Une estimation provisoire publiée par l’Istat fait état d’un taux de chômage de 9,8 % de la population active italienne en mars 2012, se rapprochant ainsi du taux symbolique de 10 %. Le taux de chômage n’a jamais été aussi élevé depuis 2004.
 

En février 2012, le taux de chômage était de 9,6 %. Le taux de chômage des jeunes âgés de 15 à 24 ans a augmenté de 2 %. Il est passé de 33,9 % en février à 35,9 %. En mars, l’Italie comptait 2.506 millions de demandeurs d’emplois.

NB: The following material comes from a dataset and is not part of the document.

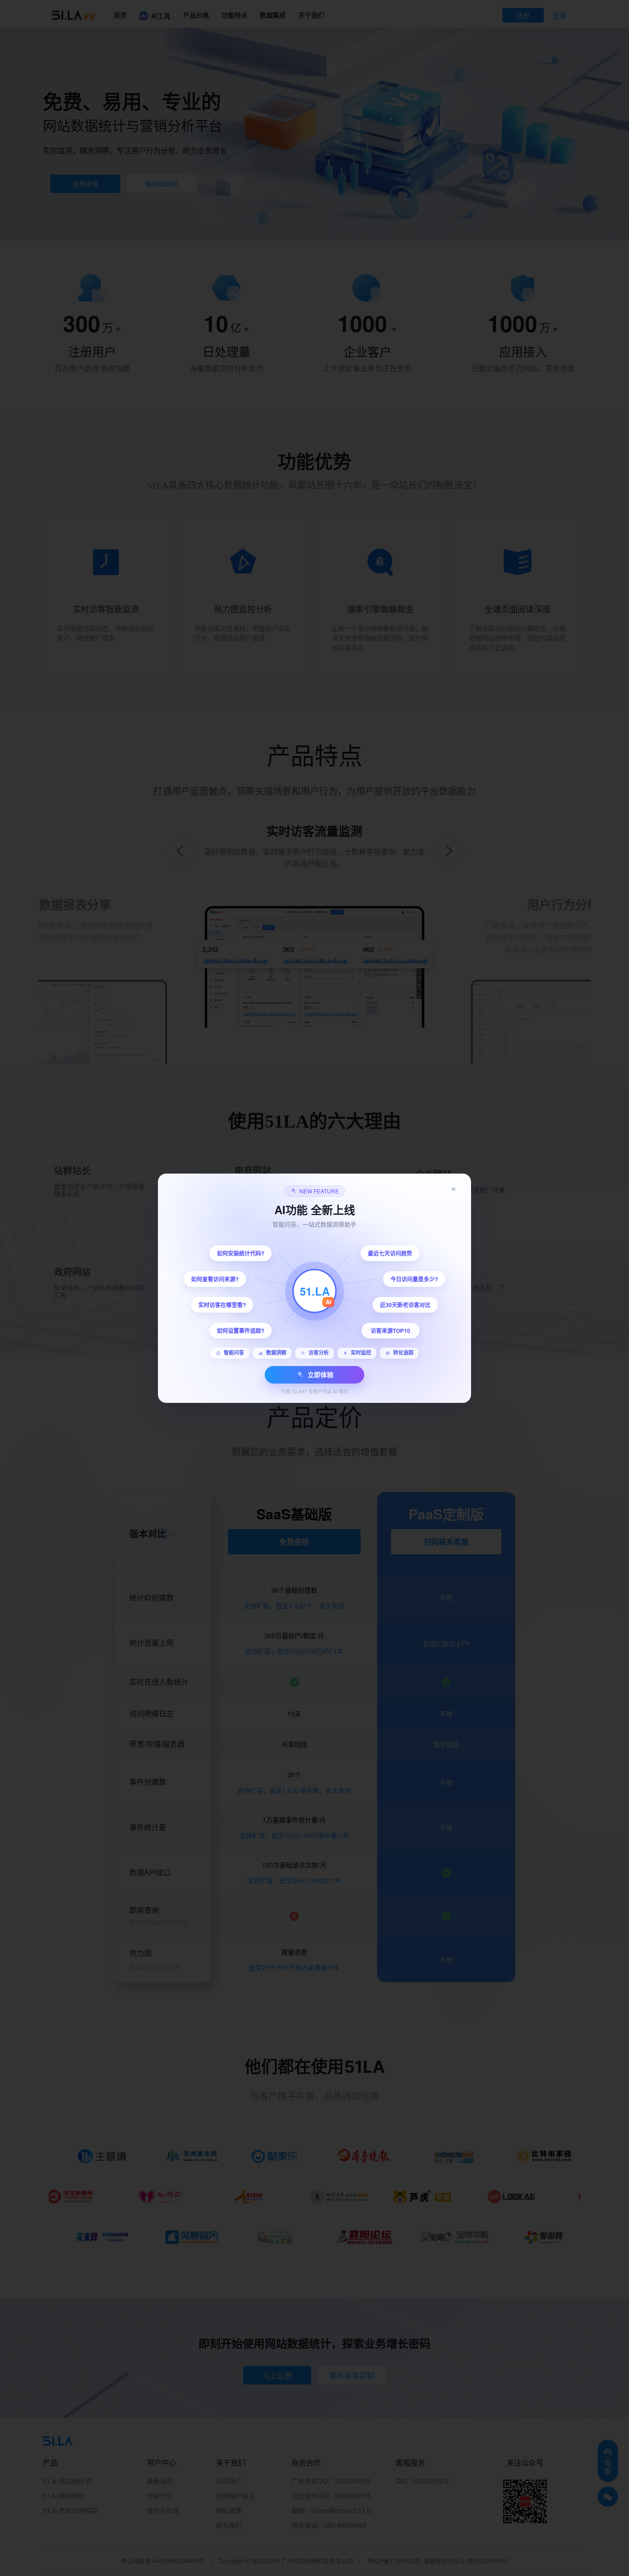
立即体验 (320, 1374)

La hausse est de 2,7 % sur un mois, ce qui représente 66.000 personnes, et de 23,4 % sur un an, soit 476.000 personnes de plus sans emploi.
 

Au quatrième trimestre 2011, l’Italie est officiellement entrée en récession. Son PIB avait reculé de 0,2 % au troisième trimestre, puis de 0,7 % au quatrième trimestre. Depuis l’été dernier, l’Italie a subi la crise de la dette de plein fouet. Les plans d’austérité successifs n’ont pas rassuré les marchés et le chômage a fortement progressé.
 

Pour relancer l’emploi et la croissance, le gouvernement a adopté fin mars un projet de réforme du marché du travail malgré la mobilisation des travailleurs et l’opposition du premier syndicat du pays, la CGIL. Ainsi, une commission parlementaire examine actuellement une modification de l’article 18 du Code du travail italien qui interdit les licenciements sans juste cause. Les licenciements économiques seraient en revanche facilités.
 

Pensez-vous que la France devrait faciliter les licenciements économiques ?

« Info Plus » Cause réelle et sérieuse de licenciement :
 

Selon l’article L. 1232-1 du Code du travail français, tout licenciement pour motif personnel doit être motivé et justifié par une cause réelle et sérieuse.
 

Un motif réel doit exister, être exact, précis et objectif. La cause sérieuse est celle qui est suffisamment grave pour justifier le licenciement du salarié. Ainsi, une clause du contrat de travail ne pourra jamais valablement prévoir que le manquement du salarié à une obligation contractuelle pourra donner lieu à son licenciement (Arrêt de la Chambre sociale de la Cour de cassation du 24 juin 2003, n° de pourvoi 01-42535).